New York Mayor Bill de Blasio, an American politician announced Thursday night (Mar-19), there are now 3954 confirmed cases of corona virus and 26 deaths in New York City with some fluctuation in the numbers:
Brooklyn: 1,195 cases, Queens: 1,042, Manhattan: 1,038, Bronx: 496, Staten Island: 179
The city in the afternoon said the number of people hospitalized was 554, with 169 of those patients in the ICU. The total confirmed case in New York City has about doubled in each of the past two days. It was 1,871 on Wednesday evening and 923 on Tuesday night. The numbers of cases are expected to increase exponentially. Mayor Bill de Blasio predicted the city would reach 10,000 cases soon over the coming weeks and months as more tests are conducted. The mayor said Friday evening the city has 5,151 coronavirus cases and 29 deaths associated with the virus.
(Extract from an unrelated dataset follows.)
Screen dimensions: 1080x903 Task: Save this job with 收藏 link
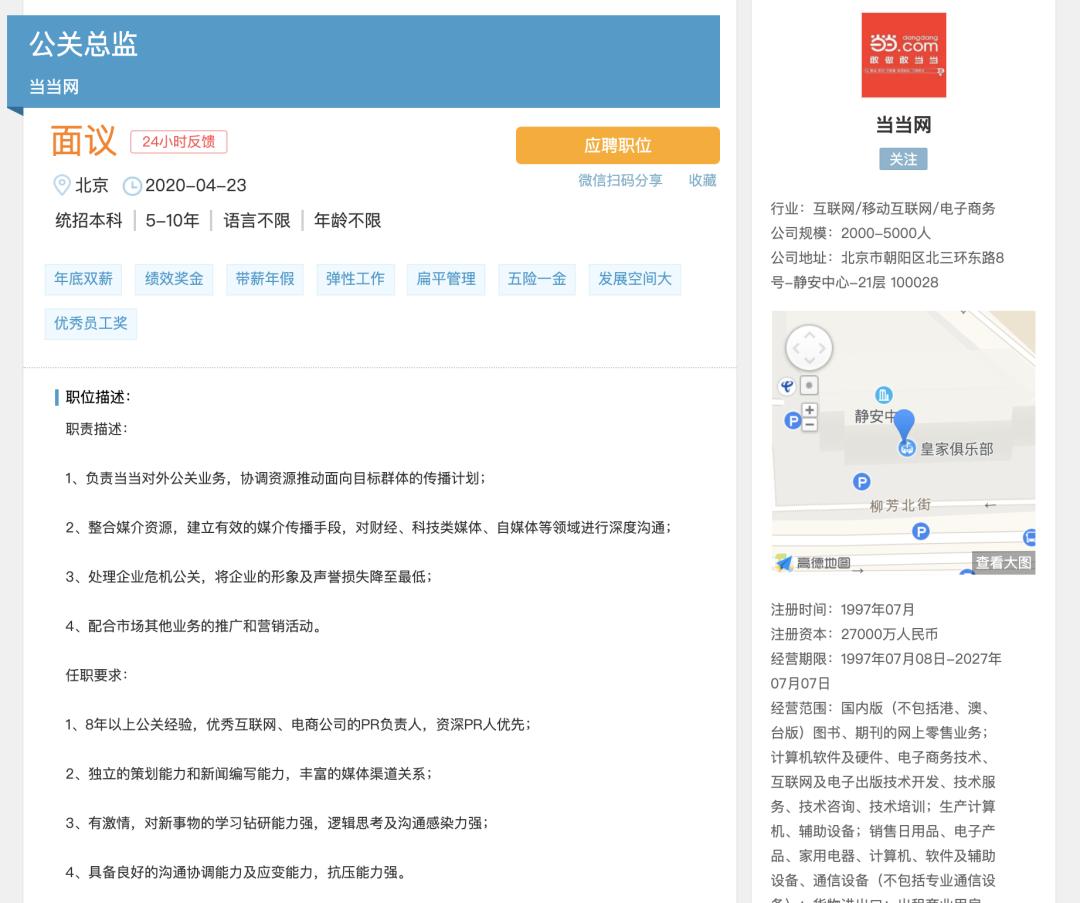pos(702,180)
@NYCMayor says the city is in dire need of:
3 million N95 masks, 50 million surgical masks, 15,000 ventilators, 25 million protective gowns.
There are now more than 250,000 confirmed cases of the coronavirus around the world, according to Johns Hopkins University (https://coronavirus.jhu.edu/map.html).
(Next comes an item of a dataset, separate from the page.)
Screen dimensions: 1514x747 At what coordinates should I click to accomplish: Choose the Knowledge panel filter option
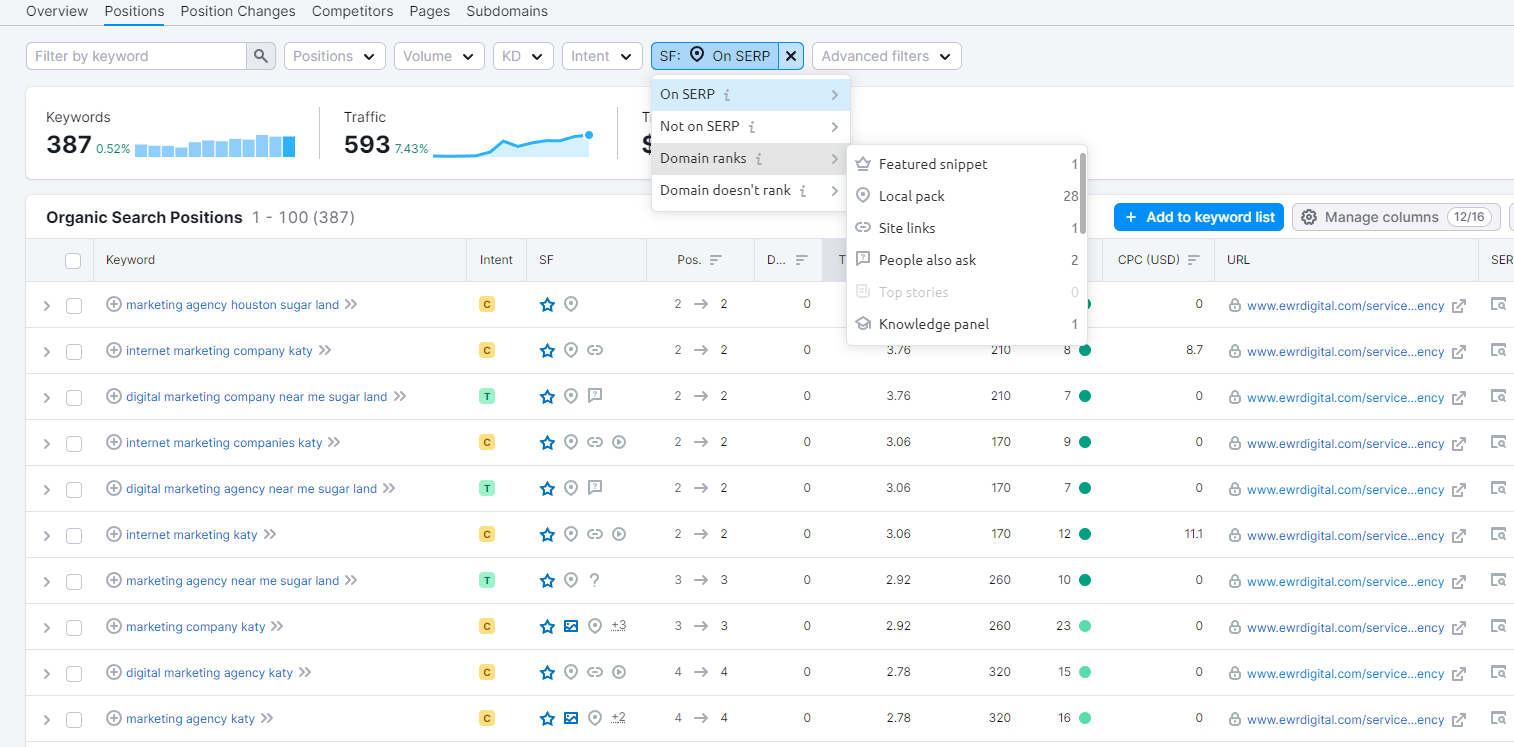pyautogui.click(x=931, y=323)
Strategic objectives of WHO for this response
- Limit human-to-human transmission; reducing secondary infections among close contacts and health care workers, preventing transmission amplification events.
- Identify, isolate and care for patients early and providing optimized care for infected patients.
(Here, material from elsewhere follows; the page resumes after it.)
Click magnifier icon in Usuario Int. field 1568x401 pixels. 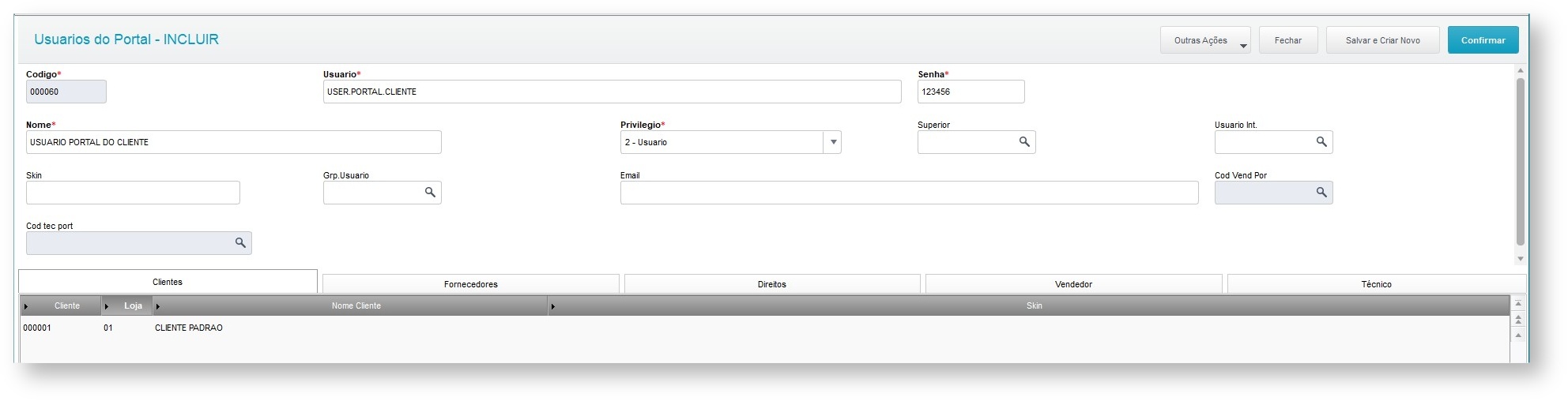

- Identify and reduce transmission from the animal source.
- Address crucial unknowns regarding clinical severity, extent of transmission and infection, treatment options, and accelerate the development of diagnostics, therapeutics and vaccines.
- Communicate critical risk and event information to all communities and counter misinformation.
This can be achieved through a combination of public health measures, such as rapid identification, diagnosis and management of the cases, identification and follow up of the contacts, infection prevention and control in health care settings, implementation of health measures for travelers, awareness-raising in the population and risk communication.
Recommendations and Advice for the Public
If you are in an area where there are cases of COVID-19 you need to take the risk of infection seriously. It is understandable that you may feel anxious about the outbreak. Get the facts from reliable sources to help you accurately determine your risks so that you can take reasonable precautions. Seek guidance from WHO, your healthcare provider, your national public health authority or your employer for accurate information on COVID-19 and whether COVID-19 is circulating where you live. It is important to be informed of the situation and take appropriate measures to protect yourself and your family. Follow the advice of WHO and guidance issued by national and local health authorities. For most people, COVID-19 infection will cause mild illness however, it can make some people very ill and, in some people, it can be fatal.